*PASSAGE TO READ*:
Small Water-vessels.--No expedition should start without being fully supplied with these; for no bushman however ingenious, can make anything so efficient as casks, tin vessels or macintosh bags.

A tin vessel of the shape shown in the sketch, and large enough to hold a quart, is, I believe, the easiest to carry, the cleanest, and the most durable of small water-vessels. The curve in its shape is to allow of its accommodating itself to the back of the man who carries it. The tin loops at its sides are to admit the strap by which it is to be slung, and which passes through the loops underneath the bottom of the vessel, so that the weight may rest directly upon the strap. Lastly, the vessel has a pipette for drinking through, and a larger hole by which it is to be filled, and which at other times is stopped with a cork or wooden plug. When drinking out of the pipette, the cork must be loosened in order to admit air, like a vent hole. Macintosh bags, for wine or water, are very convenient to carry and they will remain water-tight for a long period when fairly used. (Mem.--Oil and grease are as fatal to macintosh as they are to iron rust.) But the taste that these vessels impart to their contents is abominable, not only at first but for a very long time; in two-thirds of them it is never to be got rid of. Never believe shopkeepers in an india-rubber shop, in their assurances to the contrary; they are incompetent to judge aright, for their senses seem vitiated by the air they live in. The best shape for a small macintosh water-vessel has yet to be determined. Several alpine men use them; and their most recent patterns may probably best be seen at Carter's, Alpine Outfitter, Oxford Street. A flask of dressed hide (pig, goat, or dog) with a wooden nozzle, and a wooden plug to fit into it, is very good. Canvas bags, smeared with grease on the outside, will become nearly waterproof after a short soaking. A strong glass flask may be made out of a soda-water bottle; it should have raw hide shrunk upon it to preserve it from sharp taps Likely to make a crack. Calabashes and other gourds, cocoa-nuts and ostrich eggs, are all of them excellent for flasks. The Bushmen of South Africa make great use of ostrich shells as water-vessels. They have stations at many places in the desert, where they bury these shells filled with water, corked with grass, and occasionally waxed over. They thus go without hesitation over wide tracts, for their sense of locality is so strong that they never fear to forget the spot in which they have dug their hiding-place.

*OBJECTIVE 1*: Extract a portion of the passage on small water-vessels, beginning at the words that include "Small Water-vessels.--No expedition" and stopping after "or macintosh bags.".
*OBJECTIVE 2*: Continue the passage on small water-vessels from the point where it stops.

*INFORMATION SHOWN*:
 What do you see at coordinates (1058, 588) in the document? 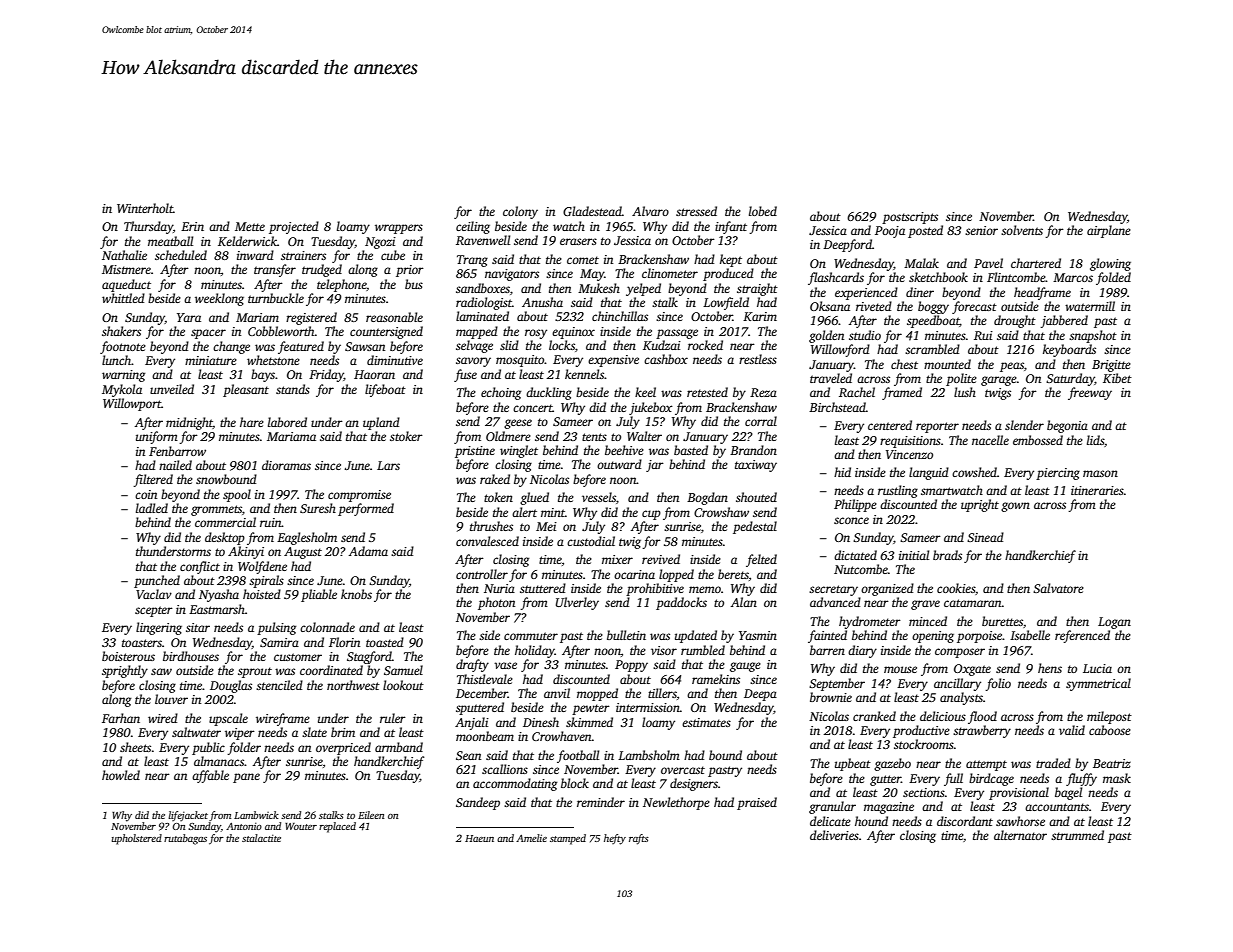
I see `Salvatore` at bounding box center [1058, 588].
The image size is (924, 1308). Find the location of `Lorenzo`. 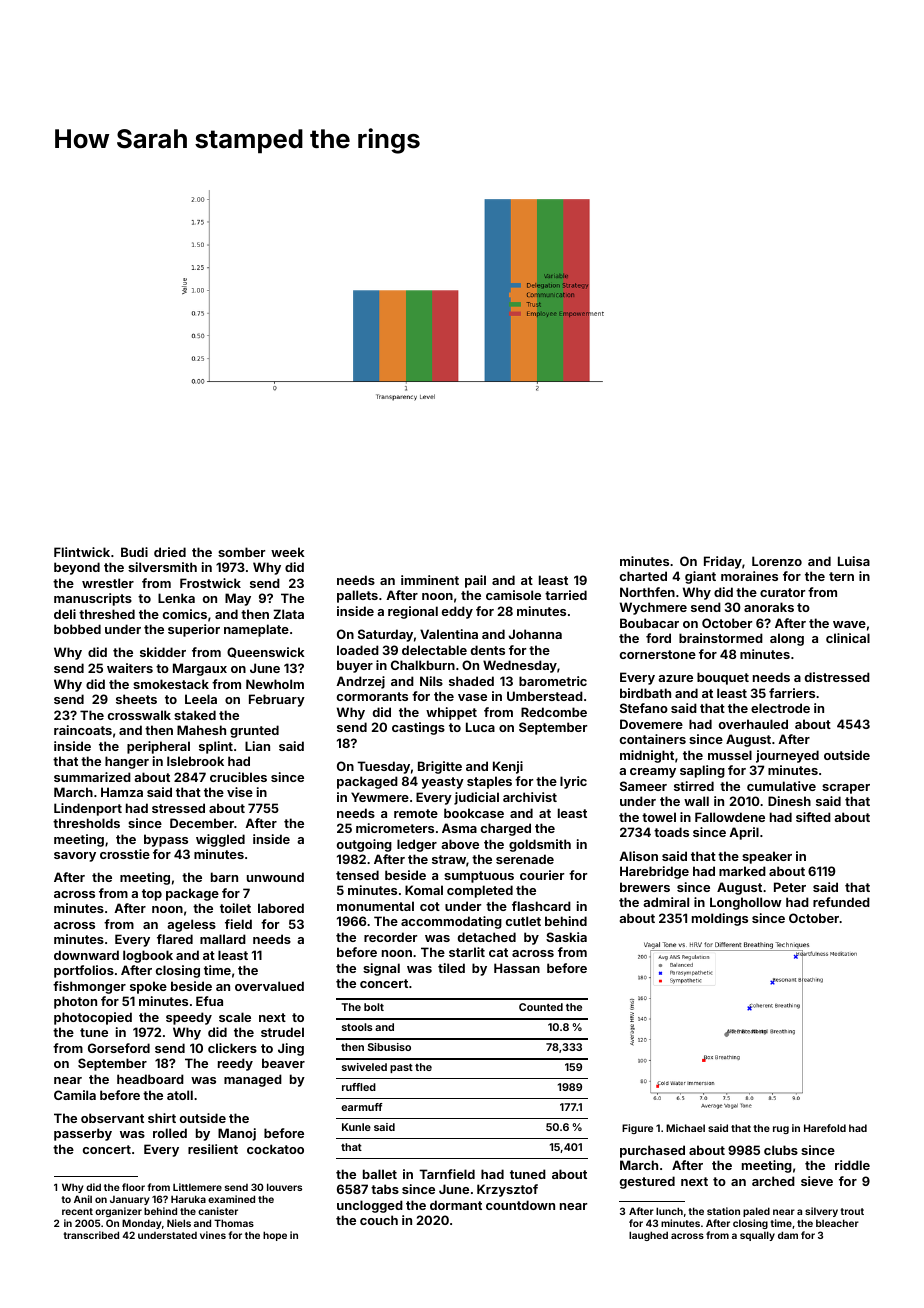

Lorenzo is located at coordinates (777, 561).
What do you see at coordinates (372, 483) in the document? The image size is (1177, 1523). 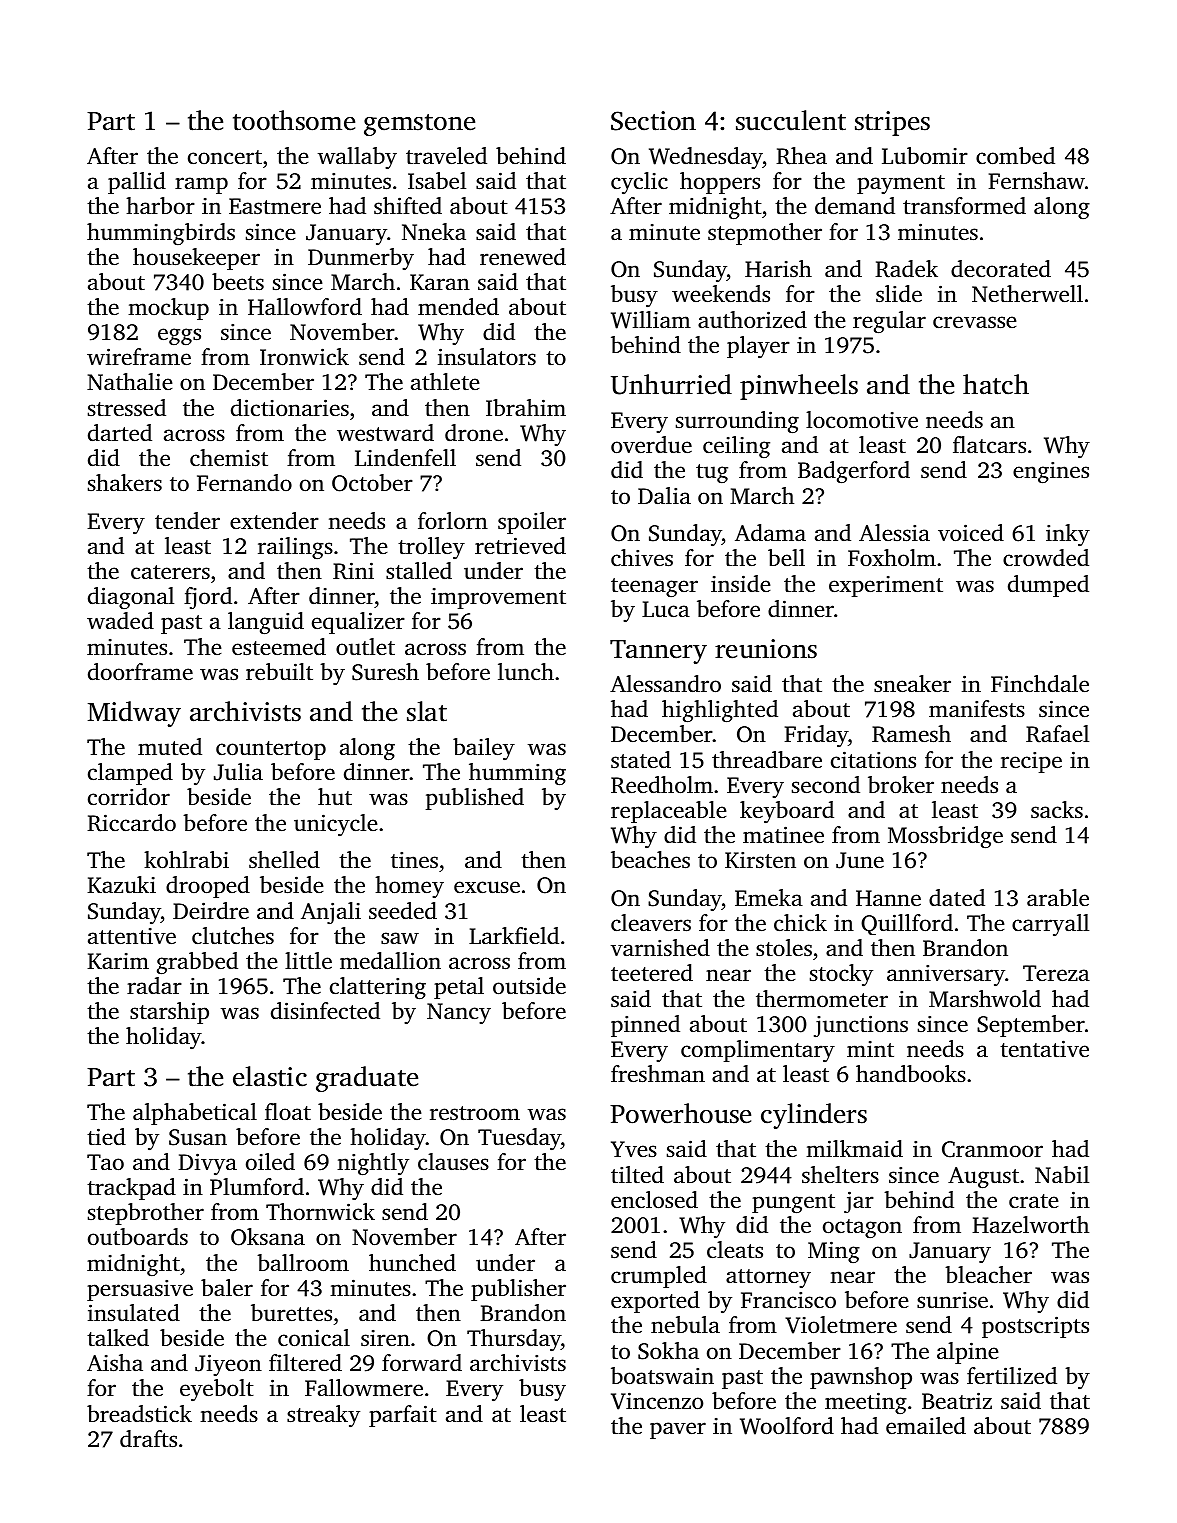 I see `October` at bounding box center [372, 483].
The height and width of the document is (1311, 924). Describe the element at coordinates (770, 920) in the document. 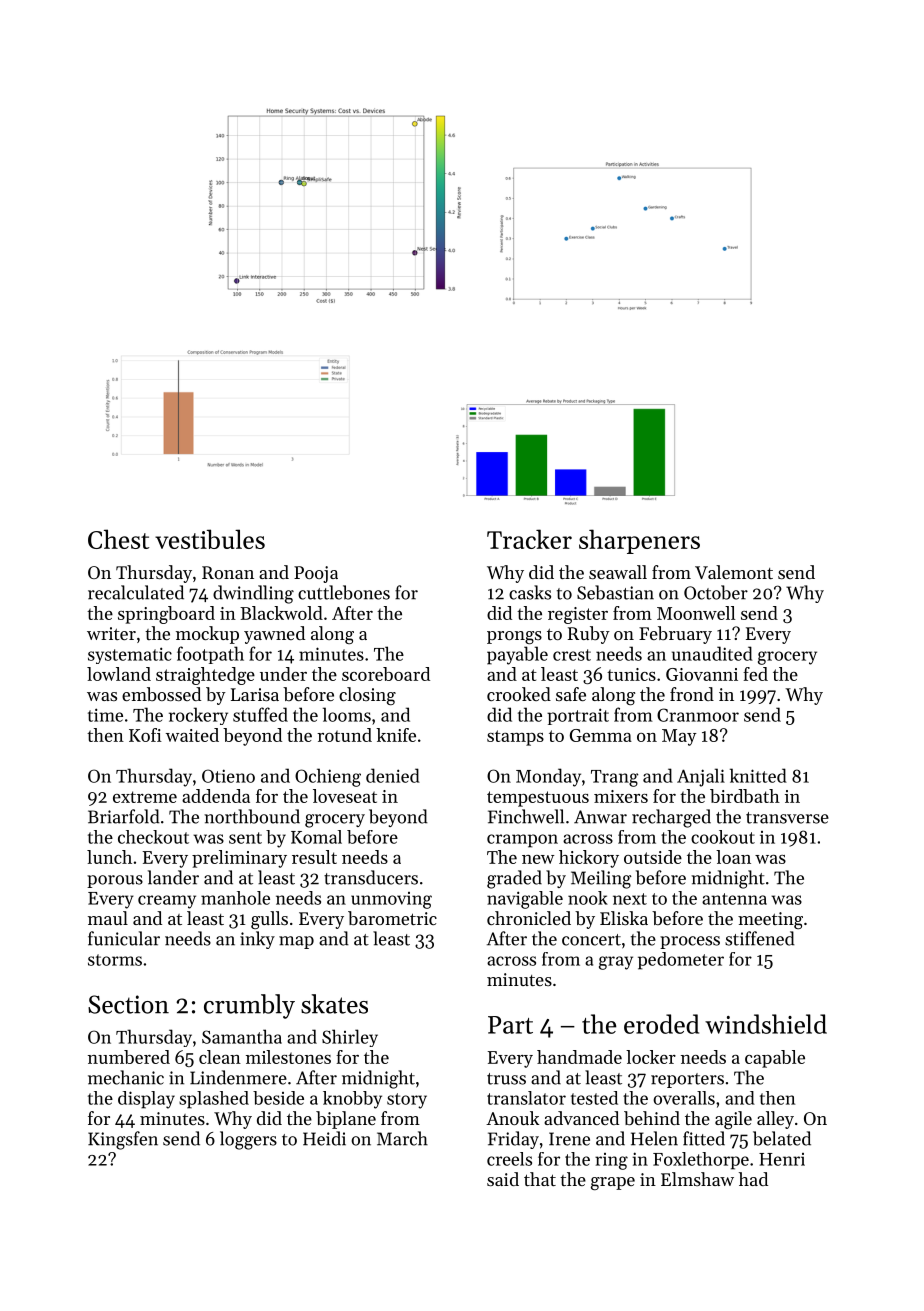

*TASK RESULT 1*:
Small Water-vessels.--No expedition should start without being fully supplied with these; for no bushman however ingenious, can make anything so efficient as casks, tin vessels or macintosh bags.

*TASK RESULT 2*:
When a Dutchman or a Namaqua wants to carry a load of ostrich eggs to or from the watering-place, or when he robs a nest, he takes off his trousers, ties up the ankles, puts the eggs in the legs, and carries off his load slung round his neck. Nay, I have seen a half-civilised Hottentot carry water in his leather breeches, ties up and slung in the way I have just described, but without the intervention of ostrich eggs; the water squired through the seams, but plenty remained after he had carried it to its destination, which was a couple of miles from the watering-place. In an emergency, water-flasks can be improvised from the raw or dry skins of animals, which should be greased down the back; or from the paunch, the heart-bag (pericardium), the intestines, or the bladder. These should have a wooden skewer runing and out along one side of their mouths, by which they can be carried, and a lashing under the skewer to make all tight (fig. below).